• **REQUIRED ACTION**: Nothing should differ between your answer and the records below.

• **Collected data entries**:
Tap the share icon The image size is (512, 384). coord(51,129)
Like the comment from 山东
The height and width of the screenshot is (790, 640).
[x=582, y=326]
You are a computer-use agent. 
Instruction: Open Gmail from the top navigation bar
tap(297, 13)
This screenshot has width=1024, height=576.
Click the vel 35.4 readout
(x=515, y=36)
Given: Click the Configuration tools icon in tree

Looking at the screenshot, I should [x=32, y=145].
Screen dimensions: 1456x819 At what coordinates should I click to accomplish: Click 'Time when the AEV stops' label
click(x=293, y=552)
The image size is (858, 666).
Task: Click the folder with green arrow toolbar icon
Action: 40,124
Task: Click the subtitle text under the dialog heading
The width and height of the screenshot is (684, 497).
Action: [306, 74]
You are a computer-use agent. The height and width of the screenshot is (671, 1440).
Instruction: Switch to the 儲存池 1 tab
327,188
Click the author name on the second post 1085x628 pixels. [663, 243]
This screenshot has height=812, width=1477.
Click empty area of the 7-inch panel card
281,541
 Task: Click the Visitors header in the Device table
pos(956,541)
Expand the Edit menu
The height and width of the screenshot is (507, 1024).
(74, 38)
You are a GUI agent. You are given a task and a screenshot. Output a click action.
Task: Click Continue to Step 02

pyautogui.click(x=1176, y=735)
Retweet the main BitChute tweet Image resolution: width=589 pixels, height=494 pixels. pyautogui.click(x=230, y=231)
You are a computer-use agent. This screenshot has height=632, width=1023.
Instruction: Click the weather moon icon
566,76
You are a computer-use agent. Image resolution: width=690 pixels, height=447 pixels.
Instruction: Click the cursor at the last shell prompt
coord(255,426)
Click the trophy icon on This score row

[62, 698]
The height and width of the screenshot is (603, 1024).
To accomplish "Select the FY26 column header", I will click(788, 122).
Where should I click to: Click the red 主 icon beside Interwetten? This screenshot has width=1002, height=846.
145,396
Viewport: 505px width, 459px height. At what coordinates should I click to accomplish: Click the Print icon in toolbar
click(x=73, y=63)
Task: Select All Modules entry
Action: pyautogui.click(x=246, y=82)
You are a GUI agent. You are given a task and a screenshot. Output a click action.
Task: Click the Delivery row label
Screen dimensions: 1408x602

• **WRITTEN ANSWER**:
Tap the share icon The image size is (512, 384). coord(51,129)
Like the comment from 山东
The height and width of the screenshot is (790, 640).
[x=582, y=326]
You are a computer-use agent. 
Instruction: Open Gmail from the top navigation bar
tap(297, 13)
This screenshot has width=1024, height=576.
Click the vel 35.4 readout
(x=515, y=36)
Given: Click the Configuration tools icon in tree

Looking at the screenshot, I should [x=32, y=145].
Screen dimensions: 1456x819 At what coordinates should I click to accomplish: Click 'Time when the AEV stops' label
click(x=293, y=552)
The image size is (858, 666).
Task: Click the folder with green arrow toolbar icon
Action: 40,124
Task: Click the subtitle text under the dialog heading
The width and height of the screenshot is (684, 497).
Action: [306, 74]
You are a computer-use agent. The height and width of the screenshot is (671, 1440).
Instruction: Switch to the 儲存池 1 tab
327,188
Click the author name on the second post 1085x628 pixels. [663, 243]
This screenshot has height=812, width=1477.
Click empty area of the 7-inch panel card
281,541
 Task: Click the Visitors header in the Device table
pos(956,541)
Expand the Edit menu
The height and width of the screenshot is (507, 1024).
(74, 38)
You are a GUI agent. You are given a task and a screenshot. Output a click action.
Task: Click Continue to Step 02

pyautogui.click(x=1176, y=735)
Retweet the main BitChute tweet Image resolution: width=589 pixels, height=494 pixels. pyautogui.click(x=230, y=231)
You are a computer-use agent. This screenshot has height=632, width=1023.
Instruction: Click the weather moon icon
566,76
You are a computer-use agent. Image resolution: width=690 pixels, height=447 pixels.
Instruction: Click the cursor at the last shell prompt
coord(255,426)
Click the trophy icon on This score row

[62, 698]
The height and width of the screenshot is (603, 1024).
To accomplish "Select the FY26 column header", I will click(788, 122).
Where should I click to: Click the red 主 icon beside Interwetten? This screenshot has width=1002, height=846.
145,396
Viewport: 505px width, 459px height. At what coordinates should I click to accomplish: Click the Print icon in toolbar
click(x=73, y=63)
Task: Select All Modules entry
Action: pyautogui.click(x=246, y=82)
You are a GUI agent. You are given a task and a screenshot. Output a click action.
Task: Click the Delivery row label
Screen dimensions: 1408x602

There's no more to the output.